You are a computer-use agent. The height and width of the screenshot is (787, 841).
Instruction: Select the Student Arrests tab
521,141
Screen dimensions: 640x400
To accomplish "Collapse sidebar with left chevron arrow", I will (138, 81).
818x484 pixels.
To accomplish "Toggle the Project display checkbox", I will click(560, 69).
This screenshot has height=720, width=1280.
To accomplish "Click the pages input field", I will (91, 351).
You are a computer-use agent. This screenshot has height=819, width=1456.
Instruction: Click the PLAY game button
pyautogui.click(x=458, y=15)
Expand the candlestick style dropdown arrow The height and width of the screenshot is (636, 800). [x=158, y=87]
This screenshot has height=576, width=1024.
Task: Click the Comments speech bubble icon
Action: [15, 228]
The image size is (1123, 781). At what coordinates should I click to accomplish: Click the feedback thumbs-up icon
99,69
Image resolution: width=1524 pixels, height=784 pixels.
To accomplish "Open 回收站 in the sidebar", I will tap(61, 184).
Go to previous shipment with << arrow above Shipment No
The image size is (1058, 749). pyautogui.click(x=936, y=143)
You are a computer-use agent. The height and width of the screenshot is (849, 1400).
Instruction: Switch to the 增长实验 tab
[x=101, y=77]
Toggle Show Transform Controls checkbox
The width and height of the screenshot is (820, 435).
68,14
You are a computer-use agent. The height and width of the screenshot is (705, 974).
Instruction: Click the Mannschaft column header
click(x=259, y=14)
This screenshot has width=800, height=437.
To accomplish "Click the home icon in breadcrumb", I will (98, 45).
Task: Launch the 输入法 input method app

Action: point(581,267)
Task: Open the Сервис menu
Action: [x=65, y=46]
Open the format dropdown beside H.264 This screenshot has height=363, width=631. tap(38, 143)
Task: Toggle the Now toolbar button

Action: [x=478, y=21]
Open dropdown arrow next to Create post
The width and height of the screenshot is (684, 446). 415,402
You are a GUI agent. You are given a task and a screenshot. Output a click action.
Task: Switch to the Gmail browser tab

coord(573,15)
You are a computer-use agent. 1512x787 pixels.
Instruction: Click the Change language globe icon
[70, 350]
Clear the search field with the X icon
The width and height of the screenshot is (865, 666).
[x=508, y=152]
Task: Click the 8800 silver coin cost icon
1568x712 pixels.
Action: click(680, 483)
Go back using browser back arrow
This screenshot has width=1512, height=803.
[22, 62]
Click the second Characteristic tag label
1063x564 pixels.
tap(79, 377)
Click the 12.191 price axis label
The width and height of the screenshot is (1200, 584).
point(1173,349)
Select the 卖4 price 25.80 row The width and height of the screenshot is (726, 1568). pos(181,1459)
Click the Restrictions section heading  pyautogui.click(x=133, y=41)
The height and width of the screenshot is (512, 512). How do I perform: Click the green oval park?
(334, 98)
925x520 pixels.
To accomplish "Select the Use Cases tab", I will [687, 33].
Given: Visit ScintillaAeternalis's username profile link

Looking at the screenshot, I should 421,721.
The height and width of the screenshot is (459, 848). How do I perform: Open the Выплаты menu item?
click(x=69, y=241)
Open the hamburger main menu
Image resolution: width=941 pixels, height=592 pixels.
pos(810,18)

__TASK DETAILS__
Write all the data out again, word for word.

__RESPONSE BELOW__
You are a computer-use agent. The height and width of the screenshot is (787, 841).
Instruction: Select the Student Arrests tab
521,141
Screen dimensions: 640x400
To accomplish "Collapse sidebar with left chevron arrow", I will (138, 81).
818x484 pixels.
To accomplish "Toggle the Project display checkbox", I will click(560, 69).
This screenshot has height=720, width=1280.
To accomplish "Click the pages input field", I will (91, 351).
You are a computer-use agent. This screenshot has height=819, width=1456.
Instruction: Click the PLAY game button
pyautogui.click(x=458, y=15)
Expand the candlestick style dropdown arrow The height and width of the screenshot is (636, 800). [x=158, y=87]
This screenshot has height=576, width=1024.
Task: Click the Comments speech bubble icon
Action: [15, 228]
The image size is (1123, 781). At what coordinates should I click to accomplish: Click the feedback thumbs-up icon
99,69
Image resolution: width=1524 pixels, height=784 pixels.
To accomplish "Open 回收站 in the sidebar", I will tap(61, 184).
Go to previous shipment with << arrow above Shipment No
The image size is (1058, 749). pyautogui.click(x=936, y=143)
You are a computer-use agent. The height and width of the screenshot is (849, 1400).
Instruction: Switch to the 增长实验 tab
[x=101, y=77]
Toggle Show Transform Controls checkbox
The width and height of the screenshot is (820, 435).
68,14
You are a computer-use agent. The height and width of the screenshot is (705, 974).
Instruction: Click the Mannschaft column header
click(x=259, y=14)
This screenshot has width=800, height=437.
To accomplish "Click the home icon in breadcrumb", I will (98, 45).
Task: Launch the 输入法 input method app

Action: point(581,267)
Task: Open the Сервис menu
Action: [x=65, y=46]
Open the format dropdown beside H.264 This screenshot has height=363, width=631. tap(38, 143)
Task: Toggle the Now toolbar button

Action: [x=478, y=21]
Open dropdown arrow next to Create post
The width and height of the screenshot is (684, 446). 415,402
You are a GUI agent. You are given a task and a screenshot. Output a click action.
Task: Switch to the Gmail browser tab

coord(573,15)
You are a computer-use agent. 1512x787 pixels.
Instruction: Click the Change language globe icon
[70, 350]
Clear the search field with the X icon
The width and height of the screenshot is (865, 666).
[x=508, y=152]
Task: Click the 8800 silver coin cost icon
1568x712 pixels.
Action: click(680, 483)
Go back using browser back arrow
This screenshot has width=1512, height=803.
[22, 62]
Click the second Characteristic tag label
1063x564 pixels.
tap(79, 377)
Click the 12.191 price axis label
The width and height of the screenshot is (1200, 584).
point(1173,349)
Select the 卖4 price 25.80 row The width and height of the screenshot is (726, 1568). pos(181,1459)
Click the Restrictions section heading  pyautogui.click(x=133, y=41)
The height and width of the screenshot is (512, 512). How do I perform: Click the green oval park?
(334, 98)
925x520 pixels.
To accomplish "Select the Use Cases tab", I will [687, 33].
Given: Visit ScintillaAeternalis's username profile link

Looking at the screenshot, I should 421,721.
The height and width of the screenshot is (459, 848). How do I perform: Open the Выплаты menu item?
click(x=69, y=241)
Open the hamburger main menu
Image resolution: width=941 pixels, height=592 pixels.
pos(810,18)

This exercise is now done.